Fusionnons, fusionnons, fusionnons…
Admettons… mais pour faire quoi ?
« Pour savoir !
– Pour savoir quoi ?
– Combien de bouffées je prends, à combien de cigarettes ça correspond, combien de minutes de vie j’ai gagnées…
– Pour t’aider à arrêter de fumer puis à arrêter de vapoter ?
– Non, moi j’adore vapoter.
– Mais pourquoi alors ?
– Pour partager avec les autres, pour comparer…
– Pour comparer vos vapotages ? Comme une compétition ? Qui vapote le plus ? Le plus vite ? Le plus longtemps ?
– Non, c’est juste pour savoir ce que font les autres, savoir si tu es dans la moyenne, si tu as un comportement excessif…
– Et sinon vapoter sans être connecté, c’est possible ? »
Extrait d’une conversation entendue mercredi soir dans un meet-up « ail-au-ti » à Paris, au sujet de la cigarette électronique connectée.
Finalement on se connecte, on se mesure, on se compare sans vraiment comprendre pourquoi, et surtout on ne comprend plus comment on faisait avant, du temps où nous n’étions pas connectés partout et tout le temps.
A l’approche d’une nouvelle application américaine grâce à laquelle nous partagerons bientôt tous nos secrets, le Huffington Post a interrogé ses lecteurs sur les raisons qui les poussent à partager toujours plus sur Internet : « On se sent moins isolé en partageant et en ayant l’avis des autres », « l’être humain a constamment peur d’être seul », « partager toujours et encore, donne l’impression de faire partie de quelque chose ». L’angoisse de la solitude et de l’insignifiance ?
C’est possible.
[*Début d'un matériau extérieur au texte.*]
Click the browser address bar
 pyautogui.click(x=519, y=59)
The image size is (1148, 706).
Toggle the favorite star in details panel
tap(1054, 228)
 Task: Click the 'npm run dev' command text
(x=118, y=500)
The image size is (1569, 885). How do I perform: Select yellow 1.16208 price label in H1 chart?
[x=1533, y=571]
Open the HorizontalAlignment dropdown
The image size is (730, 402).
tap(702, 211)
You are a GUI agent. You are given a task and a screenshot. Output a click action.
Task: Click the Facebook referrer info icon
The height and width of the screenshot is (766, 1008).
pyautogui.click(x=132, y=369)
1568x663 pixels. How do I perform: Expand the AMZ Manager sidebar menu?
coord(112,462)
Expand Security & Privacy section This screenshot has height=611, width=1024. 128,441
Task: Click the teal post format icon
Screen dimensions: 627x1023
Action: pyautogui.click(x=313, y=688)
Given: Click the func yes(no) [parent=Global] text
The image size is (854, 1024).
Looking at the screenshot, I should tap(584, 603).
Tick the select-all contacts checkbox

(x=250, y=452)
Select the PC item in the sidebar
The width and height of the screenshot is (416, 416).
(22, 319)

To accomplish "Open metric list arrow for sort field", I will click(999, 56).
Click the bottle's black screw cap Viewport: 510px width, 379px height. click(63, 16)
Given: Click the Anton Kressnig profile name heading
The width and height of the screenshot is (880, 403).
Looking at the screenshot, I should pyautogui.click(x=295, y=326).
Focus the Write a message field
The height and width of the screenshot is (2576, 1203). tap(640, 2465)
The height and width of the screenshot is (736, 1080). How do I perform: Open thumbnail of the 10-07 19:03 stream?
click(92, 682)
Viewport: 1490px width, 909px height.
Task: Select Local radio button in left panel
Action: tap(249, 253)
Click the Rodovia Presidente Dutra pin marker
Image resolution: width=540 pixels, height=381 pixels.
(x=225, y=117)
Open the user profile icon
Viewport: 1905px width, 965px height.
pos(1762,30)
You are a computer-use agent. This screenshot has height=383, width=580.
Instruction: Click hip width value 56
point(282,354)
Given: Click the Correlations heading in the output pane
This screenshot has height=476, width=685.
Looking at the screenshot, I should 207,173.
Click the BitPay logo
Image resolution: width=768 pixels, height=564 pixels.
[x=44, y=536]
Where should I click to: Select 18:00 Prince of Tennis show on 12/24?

En tous cas, en connectant tout, tout le temps, nous sommes en train de réaliser le plus gros crowdsourcing de données de notre histoire, un travail collaboratif qui dépasse tout ce que nous avons pu imaginer jusque)là. Et qui sait ce que nous découvrirons dans ce very Big Data ? « Luke… je suis ton père », « Nooooon ! »…
En attendant, ça joue des coudes dans la course à l’Internet of Everything, il y a des sauts gracieux et des chutes lourdes. Nous sommes peut-être en train de noyer notre individualité et notre liberté dans cet infini de données, devenant prévisibles et interchangeables comme dans le monde trop rangé de Rollerball. Mais il y aura toujours un « mais », il y aura toujours comme dans le film des « Jonathan E. » pour mettre du désordre et bousculer les dogmes. A moins que ce ne soit un dogme, en soi, que de croire aveuglément que tous les dogmes sont appelés à être bousculés !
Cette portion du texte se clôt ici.